The CCM3 gene is the most recently identified CCM gene . CCM3 is known as PDCD10 (programmed cell death 10), which was initially identified as a gene that is up-regulated during the induction of apoptosis (cell death) in TF-1, a human myeloid cell line. The precise role of the PDCD10 protein in the CCM pathway is not clear. It is recently shown that PDCD10 forms a complex with CCM1 protein (KRIT1) and CCM2 protein (OSM). PDCD10 interacts directly with OSM independent of KRIT1-OSM interaction. Research is ongoing to determine the function and properties of all three CCM gene products as well as the reaction pathways in which they are involved.

Evidence suggests that a fourth gene, CCM4, may also cause CCM. Mutations in these genes account for 70 to 80 percent of all cases of cerebral cavernous malformations. The remaining 20 to 30 percent of cases may be due to other, still unidentified, genes. Recently it has been shown that the deletion of CDC42 in endothelial cells elicits cerebral vascular malformations, suggesting that it may be a fourth gene involved in CCM pathology.

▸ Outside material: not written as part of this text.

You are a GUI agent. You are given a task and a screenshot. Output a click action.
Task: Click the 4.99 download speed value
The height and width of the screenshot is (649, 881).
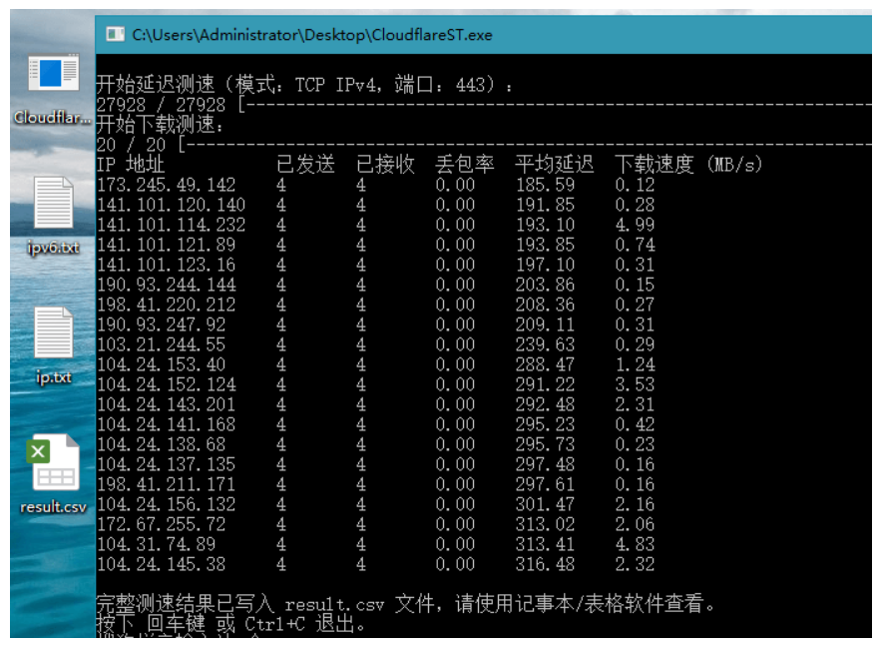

Recently, gain of function mjutations in Pik3ca has been reported in both sporadic and familial CCM, suggesting that like cancer, CCM lesions need to inhibit tumor suppressor genes and activate oncogenes.

==Mechanisms==
Many molecular mechanisms have been identified in CCM pathology. In 2015 it was reported that the endothelial cells forming cerebral vascular malformations undergo an endothelial to mesenchymal transition in both sporadic and familial CCM

CCM mutant endothelial cells have been reported to undergo clonal expansion and be able to recruit non-mutant cells into the lesions Recently, immunothrombosis and hypoxia have also been reported to be dysregulated in CCM.

==Diagnosis==
Diagnosis is generally made by magnetic resonance imaging (MRI), particularly using a specific imaging technique known as a gradient-echo sequence MRI, which can unmask small or punctate lesions that may otherwise remain undetected. These lesions are also more conspicuous on FLAIR imaging compared to standard T2 weighing. FLAIR imaging is different from gradient sequences. Rather, it is similar to T2 weighing but suppresses free-flowing fluid signal. Sometimes quiescent CCMs can be revealed as incidental findings during MRI exams ordered for other reasons. Many cavernous hemangiomas are detected "accidentally" during MRIs searching for other pathologies. These "incidentalomas" are generally asymptomatic. In the case of hemorrhage, however, a CT scan is more efficient at showing new blood than an MRI, and when brain hemorrhage is suspected, a CT scan may be ordered first, followed by an MRI to confirm the type of lesion that has bled. Sometimes the lesion appearance imaged by MRI remains inconclusive. Consequently, neurosurgeons will order a cerebral angiogram or magnetic resonance angiogram. Since CCMs are low flow lesions (they are hooked into the venous side of the circulatory system), they will be angiographically occult (invisible). If a lesion is discernible via angiogram in the same location as in the MRI, then an arteriovenous malformation (AVM) becomes the primary concern.

==Treatment==
Treatment of symptomatic CCM is only via surgery, depending on the location of the lesions. There are no pharmaceuticals currently available to treat CCM. Pharmaceuticals such as; RhoA/Rho inhibitors, mTOR inhibitors, angiogenic inhibitors, antioxidants, and Toll-like receptor 4 antagonists have shown promising results in reducing lesion burden in murine disease models, but are yet to be proven efficient in patients.

==Incidence==
The incidence in the general population is roughly 0.5%, and clinical symptoms typically appear between 20 and 30 years of age. Once thought to be strictly congenital, these vascular lesions have been found to occur de novo. It may appear either sporadically or exhibit autosomal dominant inheritance. The prevalence of familial CCM is estimated to be around 1 in 5000 to 1 in 10 000.